In the three scenarios above, we see the stuff of alpha. Here is a table comparing the price performance of the three scenarios, from their respective 'news' dates, to the S&P 500. For good measure, I've thrown in the annual dividends of the three targets, again compared to the index:

Monsanto Suez Unilever
Scenario Discount to Offer M&A Rumor Acquirer Rebuffed
Date Before 09/13/2016 01/17/2017 02/17/2017
Date After 09/14/2016 01/18/2017 02/21/2017
Price Before $106.10 $7.47 $48.53
Price After $106.76 $7.36 $44.87
Price Change +0.6% -1.5% -7.5%
Today's Date 05/22/2017 05/22/2017 05/22/2017
Today's Price $116.00 $9.15 $54.48
Gain v. After +8.7% +24.3% +21.4%
Today's S&P 2,394 2,394 2,394
After's S&P 2,126 2,272 2,365
Gain v. After +12.6% +5.4% +1.2%
B/W v. S&P -3.9% +18.9% +20.2%
Annual Div. 1.86% 3.89% 2.66%
S&P Div. 2.00% 2.00% 2.00%
B/W v. S&P -0.14% +1.89% +0.66%

The Suez and Unilever scenarios have, so far, handily beaten the S&P 500. I was both early and late to the party on Monsanto having bought positions in July of last year and then again in February. The stock is lagging the S&P but, as noted earlier, it stands to rise more if the deal closes with Bayer.

Taking another perspective, these three scenarios, all grounded on publicly-available information, may get investors to the bottom end of the premium range for all M&A's. And, in the cases of Suez and Unilever, it's possible that there is even more upside. At the same time, readers take caution that things can backfire and perhaps materially - in the world of M&A nothing is over until the deal closes and the gain booked.

A Few Final Thoughts

I generally don't own stocks speculating on M&A takeout that I wouldn't own absent such considerations. For reasons enumerated in my earlier articles, I am especially drawn to the business prospects of Monsanto and Suez never mind that they may be acquired. I'm less excited about the standalone prospects of Unilever because it's not my kind of investment. That said, it's a fine company (that is becoming even finer) and I'm okay owning its stock.

A couple of articles back, SA published a piece of mine that touched on forecasting.

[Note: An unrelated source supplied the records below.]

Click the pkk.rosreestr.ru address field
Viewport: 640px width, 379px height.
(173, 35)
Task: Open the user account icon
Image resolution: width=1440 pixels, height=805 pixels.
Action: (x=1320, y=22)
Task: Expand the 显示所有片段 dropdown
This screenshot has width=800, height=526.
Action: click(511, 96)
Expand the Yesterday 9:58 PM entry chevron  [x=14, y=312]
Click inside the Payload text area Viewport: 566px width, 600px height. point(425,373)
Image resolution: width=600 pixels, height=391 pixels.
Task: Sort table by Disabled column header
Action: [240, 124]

In it, I referenced an influential book for me entitled, Superforecasting: The Art and Science of Prediction, by Philip Tetlock & Dan Gardner. This work explores how people who take in a lot of information and repeatedly tune their views can foresee the future better than those who don't, at least in the near term.

Tetlock & Gardner's advice is worth heeding in the context of identifying potential M&A targets. It is why I watch the pre-market LED ticker for an hour every morning as I am working out. It is why I take in information from a wide range of sources most having nothing to do with M&A. Just as mergers and acquisitions usually fail for acquirers, they usually succeed for acquirees. Success as an investor comes from staying alert to both sides of the equation.

(P.S. I was called back for a second interview with then Chairman Cox, but I didn't get the position at the SEC. During our one-on-one, he asked me what I thought about his "IDEA System", a platform to allow investors to analyze standardized corporate financial data. I told him that the idea was a bridge too far because it required imposing a common chart of accounts on all companies. Walking out of the lobby that afternoon, I ran into one of people who grilled me in my initial panel interview. He asked me how my meeting with the Chairman went. I told him that I probably wouldn't be offered the job because I said that the IDEA system was a bad idea. The staffer started to laugh and nodded knowingly as we shook hands for the last time.)

Disclosure: I am/we are long MON, SZEVY, UL, VEOEY.

I wrote this article myself, and it expresses my own opinions. I am not receiving compensation for it (other than from Seeking Alpha). I have no business relationship with any company whose stock is mentioned in this article.

Additional disclosure: Always do your own due diligence in consultation with a competent financial adviser who puts your interests ahead of their own. (All my proceeds from contributing to SA go to charity.)

Editor's Note: This article discusses one or more securities that do not trade on a major U.S. exchange. Please be aware of the risks associated with these stocks.